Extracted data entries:
>>>
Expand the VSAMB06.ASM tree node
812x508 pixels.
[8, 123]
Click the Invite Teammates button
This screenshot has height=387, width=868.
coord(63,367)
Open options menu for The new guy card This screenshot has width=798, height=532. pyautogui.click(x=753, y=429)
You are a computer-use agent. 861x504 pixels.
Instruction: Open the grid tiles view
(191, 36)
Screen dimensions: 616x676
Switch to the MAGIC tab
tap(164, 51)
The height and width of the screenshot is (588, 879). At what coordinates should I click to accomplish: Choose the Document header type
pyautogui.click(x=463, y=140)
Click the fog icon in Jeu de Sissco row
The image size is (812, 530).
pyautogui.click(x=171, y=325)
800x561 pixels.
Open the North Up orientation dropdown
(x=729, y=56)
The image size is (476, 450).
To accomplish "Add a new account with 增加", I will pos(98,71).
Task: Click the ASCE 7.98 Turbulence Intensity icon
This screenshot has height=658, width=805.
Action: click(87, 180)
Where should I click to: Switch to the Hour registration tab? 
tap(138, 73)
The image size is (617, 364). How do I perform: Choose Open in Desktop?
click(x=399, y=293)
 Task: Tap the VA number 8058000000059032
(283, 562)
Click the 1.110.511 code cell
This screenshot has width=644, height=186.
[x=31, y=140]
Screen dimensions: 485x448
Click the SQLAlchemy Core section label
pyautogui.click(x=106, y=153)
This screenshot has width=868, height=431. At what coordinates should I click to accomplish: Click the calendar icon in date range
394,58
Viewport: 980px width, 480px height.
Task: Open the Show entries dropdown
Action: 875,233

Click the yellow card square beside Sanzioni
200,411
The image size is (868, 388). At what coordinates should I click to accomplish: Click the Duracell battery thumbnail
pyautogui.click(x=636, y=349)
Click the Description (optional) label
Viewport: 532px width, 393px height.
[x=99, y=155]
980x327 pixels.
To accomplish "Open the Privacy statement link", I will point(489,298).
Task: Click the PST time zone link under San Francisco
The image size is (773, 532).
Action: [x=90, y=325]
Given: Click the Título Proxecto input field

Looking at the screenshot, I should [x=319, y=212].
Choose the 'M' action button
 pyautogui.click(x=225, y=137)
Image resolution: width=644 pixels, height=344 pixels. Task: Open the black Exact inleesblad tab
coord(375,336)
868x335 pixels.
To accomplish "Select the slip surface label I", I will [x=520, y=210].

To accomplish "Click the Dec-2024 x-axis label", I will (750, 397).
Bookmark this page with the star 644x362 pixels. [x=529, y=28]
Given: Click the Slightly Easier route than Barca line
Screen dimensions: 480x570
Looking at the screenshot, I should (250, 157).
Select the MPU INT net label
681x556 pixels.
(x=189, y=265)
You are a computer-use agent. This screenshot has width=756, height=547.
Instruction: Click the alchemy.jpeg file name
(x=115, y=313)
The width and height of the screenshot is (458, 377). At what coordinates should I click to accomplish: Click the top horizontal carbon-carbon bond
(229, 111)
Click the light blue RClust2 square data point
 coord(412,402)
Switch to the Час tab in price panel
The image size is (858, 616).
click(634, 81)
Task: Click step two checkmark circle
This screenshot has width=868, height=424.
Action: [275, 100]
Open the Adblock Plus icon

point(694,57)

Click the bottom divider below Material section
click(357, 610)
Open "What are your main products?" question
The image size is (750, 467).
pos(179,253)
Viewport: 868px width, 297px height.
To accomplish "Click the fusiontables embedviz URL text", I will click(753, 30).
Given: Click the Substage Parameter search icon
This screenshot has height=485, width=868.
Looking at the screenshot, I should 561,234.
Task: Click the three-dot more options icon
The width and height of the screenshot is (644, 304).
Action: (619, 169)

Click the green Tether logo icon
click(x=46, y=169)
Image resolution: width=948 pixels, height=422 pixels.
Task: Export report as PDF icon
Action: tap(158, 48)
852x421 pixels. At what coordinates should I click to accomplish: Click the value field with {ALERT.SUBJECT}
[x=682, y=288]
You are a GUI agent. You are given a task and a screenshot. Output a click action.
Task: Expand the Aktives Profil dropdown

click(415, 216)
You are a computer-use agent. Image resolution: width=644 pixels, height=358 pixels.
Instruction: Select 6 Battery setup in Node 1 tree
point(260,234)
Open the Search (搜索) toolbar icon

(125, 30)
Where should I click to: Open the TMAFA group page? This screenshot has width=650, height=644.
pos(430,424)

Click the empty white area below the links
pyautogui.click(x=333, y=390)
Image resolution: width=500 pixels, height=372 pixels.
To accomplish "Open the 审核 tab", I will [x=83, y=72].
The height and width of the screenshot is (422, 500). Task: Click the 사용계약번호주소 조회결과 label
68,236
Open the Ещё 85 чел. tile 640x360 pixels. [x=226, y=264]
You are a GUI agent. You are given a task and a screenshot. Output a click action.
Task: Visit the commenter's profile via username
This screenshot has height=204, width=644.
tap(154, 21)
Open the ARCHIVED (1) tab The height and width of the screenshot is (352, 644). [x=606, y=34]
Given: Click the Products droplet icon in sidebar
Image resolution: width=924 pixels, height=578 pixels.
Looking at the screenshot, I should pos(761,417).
<<<
- [Work request]: Look over the records above, and wherever a line contains the string "computer", copy that line.

- [Result of the exercise]:
You are a computer-use agent. 861x504 pixels.
You are a computer-use agent. This screenshot has width=756, height=547.
You are a computer-use agent. Image resolution: width=644 pixels, height=358 pixels.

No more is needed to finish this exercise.